Discussion in 'On Topic' started by Zetatron....Not, Apr 1, 2009.
Anyone need a psychiatrist? I'm hear to help. Vega.
I'll be here to help later.
Not great man. I attend a private university and I feel like I'm being scammed like no other.
They charged me $90 for a late book. On amazon its $12. The university is complete shit in the sense that no one knows anything man.
How was your day?
going good. almost done w. work for the day. going on a date w. my girl tonight. tomorrow is a half day then my weekend starts.
great, spring love in two days!
my day is ok, but I'm waiting for it to be better, thanks to a wonderful break up(almost divorce level of crap went down) and job loss last year, my wallet is suffering my phone and two cars are on the verge of repo and being cut off, but, if I can just wait for a few more days (2 weeks down in the 2-3 week wait for tax refund direct deposit) and my money gets here all my worries will be over. Its just the wait is excruciating esp to a bi-polar in a very bad low cycle.
Fine. The last few days of school are giving me the last big headaches.
Treating me like shit.

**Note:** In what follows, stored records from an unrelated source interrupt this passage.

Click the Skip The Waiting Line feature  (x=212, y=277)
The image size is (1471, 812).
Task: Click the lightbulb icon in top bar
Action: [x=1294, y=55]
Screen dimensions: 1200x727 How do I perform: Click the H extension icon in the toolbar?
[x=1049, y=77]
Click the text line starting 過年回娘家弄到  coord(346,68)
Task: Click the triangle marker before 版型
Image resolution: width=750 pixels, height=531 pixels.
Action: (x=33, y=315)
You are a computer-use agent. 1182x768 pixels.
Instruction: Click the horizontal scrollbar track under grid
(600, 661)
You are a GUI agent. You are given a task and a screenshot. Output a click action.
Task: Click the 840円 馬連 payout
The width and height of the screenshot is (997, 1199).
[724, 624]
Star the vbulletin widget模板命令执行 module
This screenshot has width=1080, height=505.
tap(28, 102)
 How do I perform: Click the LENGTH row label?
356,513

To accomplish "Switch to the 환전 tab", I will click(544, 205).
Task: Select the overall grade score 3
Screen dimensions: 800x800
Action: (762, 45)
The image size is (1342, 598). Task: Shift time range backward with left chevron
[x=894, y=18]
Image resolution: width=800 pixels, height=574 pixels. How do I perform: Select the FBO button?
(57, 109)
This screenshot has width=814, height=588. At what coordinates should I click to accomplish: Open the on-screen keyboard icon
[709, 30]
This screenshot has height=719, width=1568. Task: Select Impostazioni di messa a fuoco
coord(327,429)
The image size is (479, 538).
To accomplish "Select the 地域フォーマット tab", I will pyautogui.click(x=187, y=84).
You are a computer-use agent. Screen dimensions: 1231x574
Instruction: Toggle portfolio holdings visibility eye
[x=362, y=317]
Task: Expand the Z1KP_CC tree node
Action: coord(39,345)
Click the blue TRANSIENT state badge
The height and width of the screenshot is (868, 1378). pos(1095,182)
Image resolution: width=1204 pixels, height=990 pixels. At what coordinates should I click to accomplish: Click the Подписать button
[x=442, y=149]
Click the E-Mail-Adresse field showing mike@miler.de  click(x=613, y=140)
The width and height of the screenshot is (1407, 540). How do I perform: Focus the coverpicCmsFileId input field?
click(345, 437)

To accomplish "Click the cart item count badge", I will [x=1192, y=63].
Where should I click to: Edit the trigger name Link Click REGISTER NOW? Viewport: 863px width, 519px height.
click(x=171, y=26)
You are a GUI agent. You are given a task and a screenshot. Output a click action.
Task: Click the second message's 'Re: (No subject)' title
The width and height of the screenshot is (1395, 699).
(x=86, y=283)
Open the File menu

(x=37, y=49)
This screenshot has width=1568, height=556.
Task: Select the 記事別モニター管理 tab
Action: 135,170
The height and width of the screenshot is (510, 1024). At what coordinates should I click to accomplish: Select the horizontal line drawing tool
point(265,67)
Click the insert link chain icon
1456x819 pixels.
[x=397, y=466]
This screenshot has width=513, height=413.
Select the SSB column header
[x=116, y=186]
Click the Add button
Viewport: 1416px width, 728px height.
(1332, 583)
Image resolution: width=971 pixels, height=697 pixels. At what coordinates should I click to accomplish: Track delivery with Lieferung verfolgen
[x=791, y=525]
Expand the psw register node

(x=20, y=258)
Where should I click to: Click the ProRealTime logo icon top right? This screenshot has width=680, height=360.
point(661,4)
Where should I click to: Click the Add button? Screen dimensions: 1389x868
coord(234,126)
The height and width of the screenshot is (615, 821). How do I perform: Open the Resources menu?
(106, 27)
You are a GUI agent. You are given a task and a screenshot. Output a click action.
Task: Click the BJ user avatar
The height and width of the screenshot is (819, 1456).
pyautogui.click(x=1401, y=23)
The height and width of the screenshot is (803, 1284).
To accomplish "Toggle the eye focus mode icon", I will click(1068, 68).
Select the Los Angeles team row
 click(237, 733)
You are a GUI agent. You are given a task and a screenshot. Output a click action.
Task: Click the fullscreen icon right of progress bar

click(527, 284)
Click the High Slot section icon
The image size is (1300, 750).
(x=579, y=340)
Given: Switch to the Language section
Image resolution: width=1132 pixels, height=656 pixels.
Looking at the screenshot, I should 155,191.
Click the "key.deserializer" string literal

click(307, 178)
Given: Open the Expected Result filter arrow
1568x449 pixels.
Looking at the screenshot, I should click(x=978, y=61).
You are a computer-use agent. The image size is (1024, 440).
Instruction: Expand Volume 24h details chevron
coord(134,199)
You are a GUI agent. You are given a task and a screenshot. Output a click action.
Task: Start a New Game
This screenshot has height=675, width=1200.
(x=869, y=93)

Pay got cut 50%, I can barely exist now.
I got in a car accident yesterday and my head feels like sh*t, but the clinic doctor says there's nothing wrong and I should go see my family doctor in 10 days if it doesn't go away. So I have to sit here with this feeling of being jabbed in the head in a random place every 20 minutes or so.
Well it hasn't been that long since I got laid off but I cannot shake the feelings of abandonment and worthlessness so that sucks. I just feel like I'll never find another job again - I REALLY suck at looking for work and last time I went back to school I was unemployed for 1.5 years - and that was in a good economy.
The world kicks me in the face generally, but I never back down.
My day is slowly getting better. Still feel alone.